ジウジアーロが手がけた幻の4ドアサルーンがモナコで競売に
世界の一流オークションでは、時おり伝説的なプロトタイプが出品されて大きな話題を呼びます。2026年4月に開催されたRMサザビーズ社の「MONACO」オークションには、ブガッティが1990年代に計画した幻の4ドアサルーン、ブガッティ「EB112」の試作車が登場しました。元日本法人スタッフである筆者が、約3億円で落札された伝説のクルマの数奇な歴史を振り返ります。

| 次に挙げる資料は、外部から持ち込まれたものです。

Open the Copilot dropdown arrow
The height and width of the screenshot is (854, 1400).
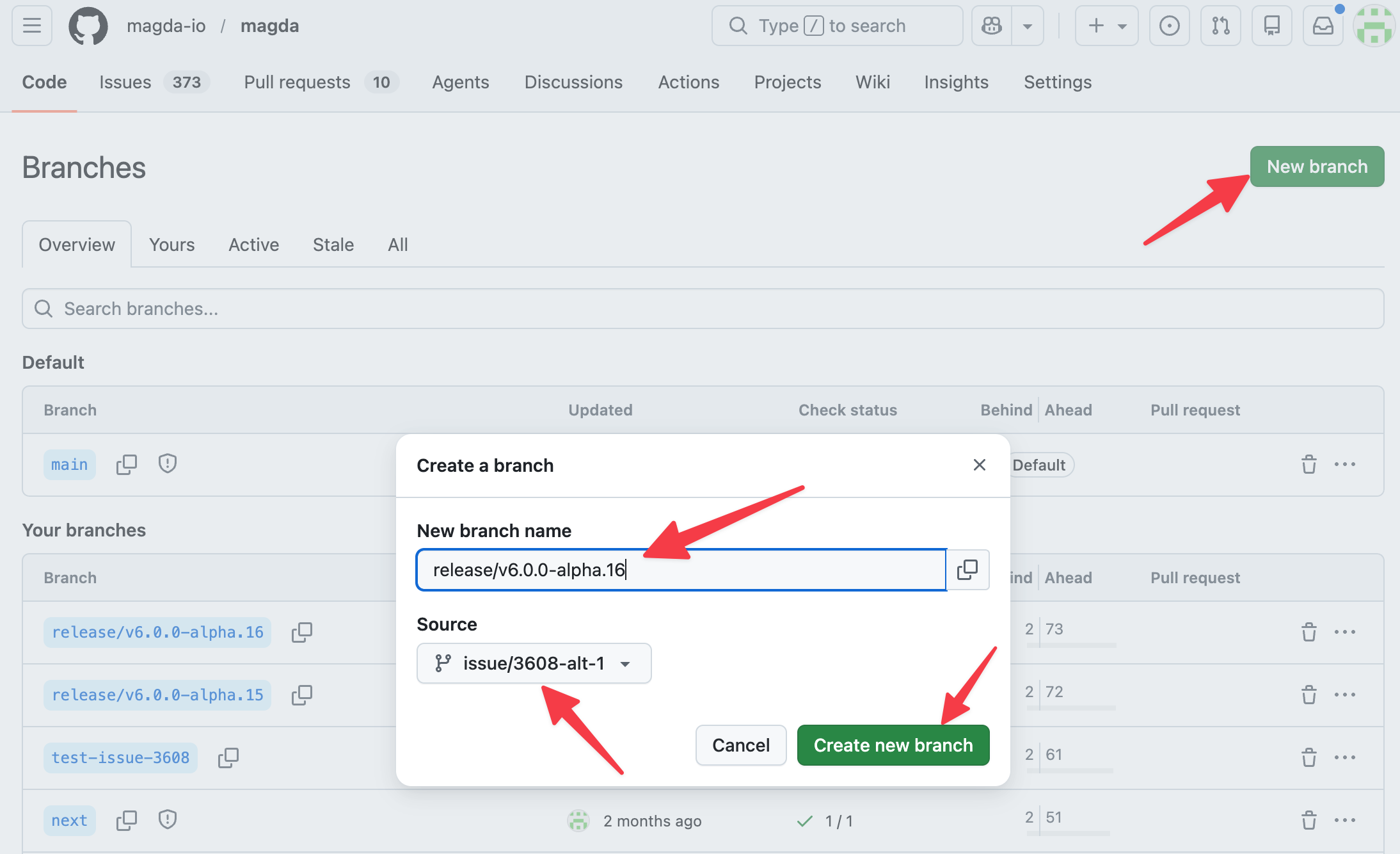click(1028, 26)
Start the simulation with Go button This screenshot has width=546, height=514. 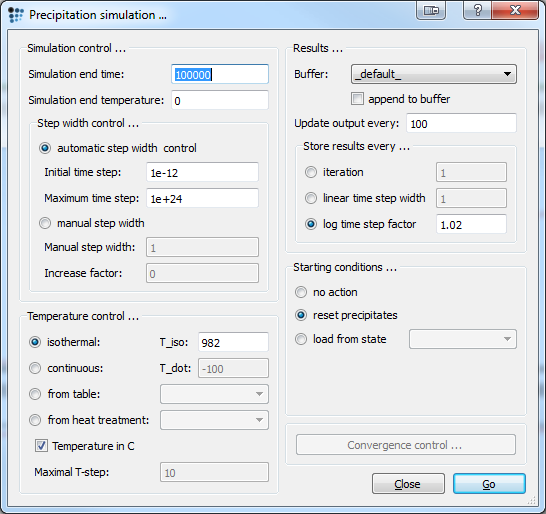pos(489,484)
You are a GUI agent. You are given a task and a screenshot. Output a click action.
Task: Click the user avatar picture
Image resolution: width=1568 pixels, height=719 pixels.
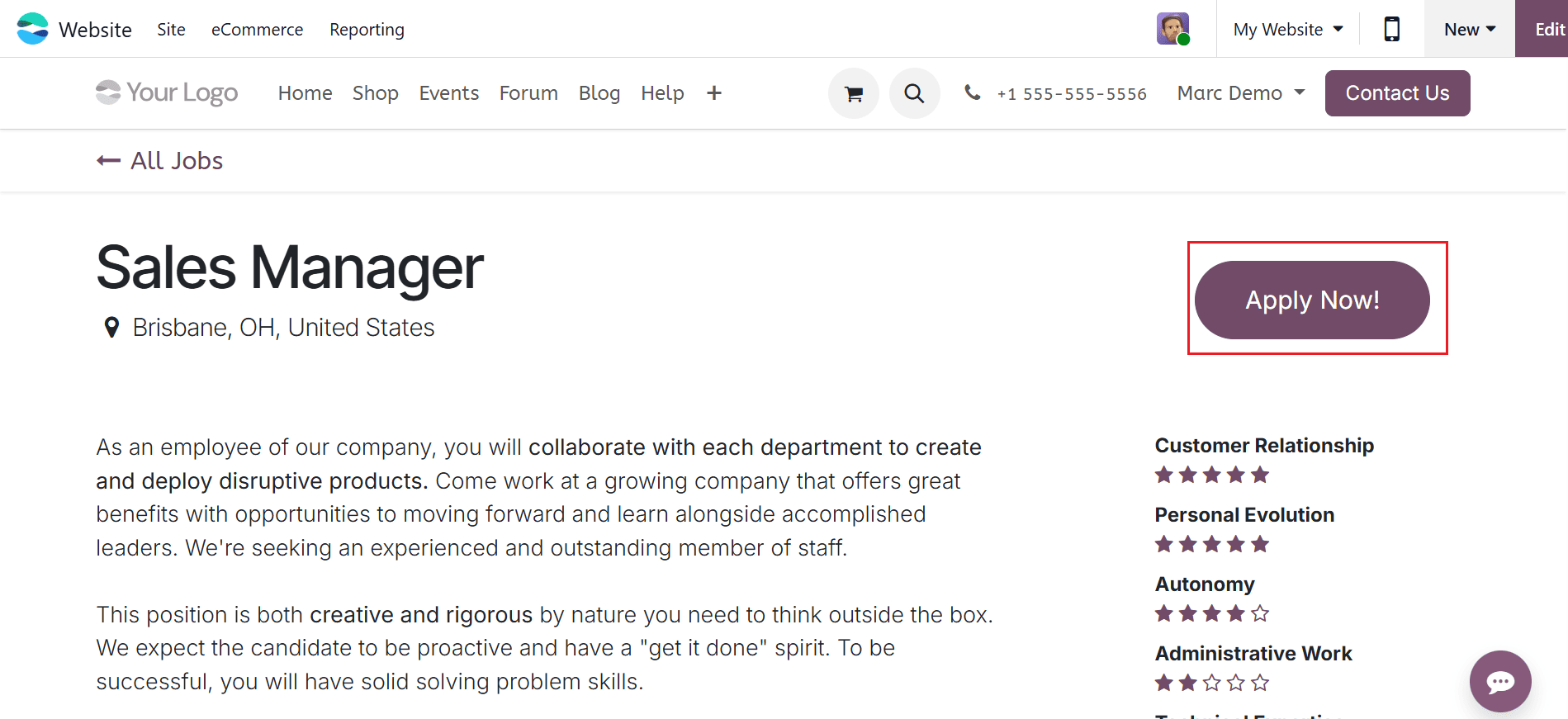1172,29
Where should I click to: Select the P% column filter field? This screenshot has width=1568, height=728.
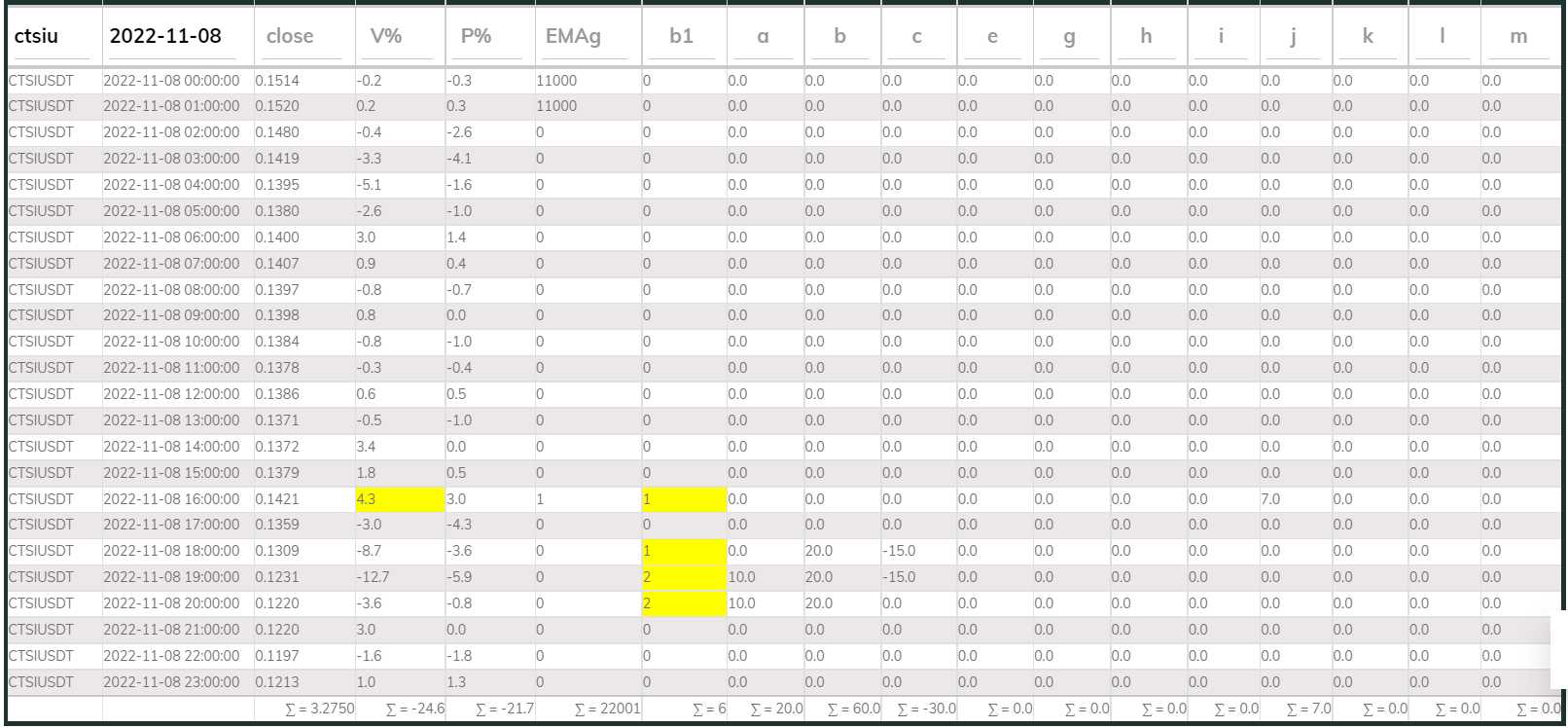coord(489,37)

スーパーカーのコンポーネントを流用したプレステージセダン
第二次世界大戦前、フランスのアルザス地方を拠点とするブガッティは、幅広い車種を製作していた。ブガッティ「タイプ35」に代表されるグランプリレーサーから、巨大なブガッティ「タイプ41 ロワイヤル」にいたるまで、そのジャンルは多岐にわたる。
だからこそ、前世紀末に復活した「ブガッティ・アウトモービリ」社がプレステージセダン分野への進出を図ったのは、むしろ当然だった。同社はスーパーカーであるブガッティ「EB110」の主要コンポーネントを巧みに流用。劇的な4ドアのファストバック(ルーフからリア後端までなだらかに傾斜するボディ形状)としたブガッティ「EB112」を開発したのだ。

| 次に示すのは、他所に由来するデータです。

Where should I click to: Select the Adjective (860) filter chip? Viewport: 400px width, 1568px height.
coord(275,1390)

EB112のカーボンファイバー製シャシーは、EB110と共通の設計思想で作られた。しかし、エンジンはリアミッドではなくフロントに搭載されている。そのV型12気筒エンジンも、EB110用がベースだ。ボアとストロークの双方を延長することで、総排気量を6.0リッターまで拡大している。また、4基のターボチャージャーではなく自然吸気式を採用した。
最高出力は6300rpmで460ps、最大トルクは3000rpmから590Nmを発揮する。4輪駆動機構と6速マニュアルトランスミッションが標準装備とされたのは、EB110と同様だ。また、当時ブガッティの日本事務所に勤務していた筆者は、ある計画を聞かされていた。それは、ポルシェからティップトロニック(マニュアル操作が可能なオートマチックトランスミッション)を導入することだった。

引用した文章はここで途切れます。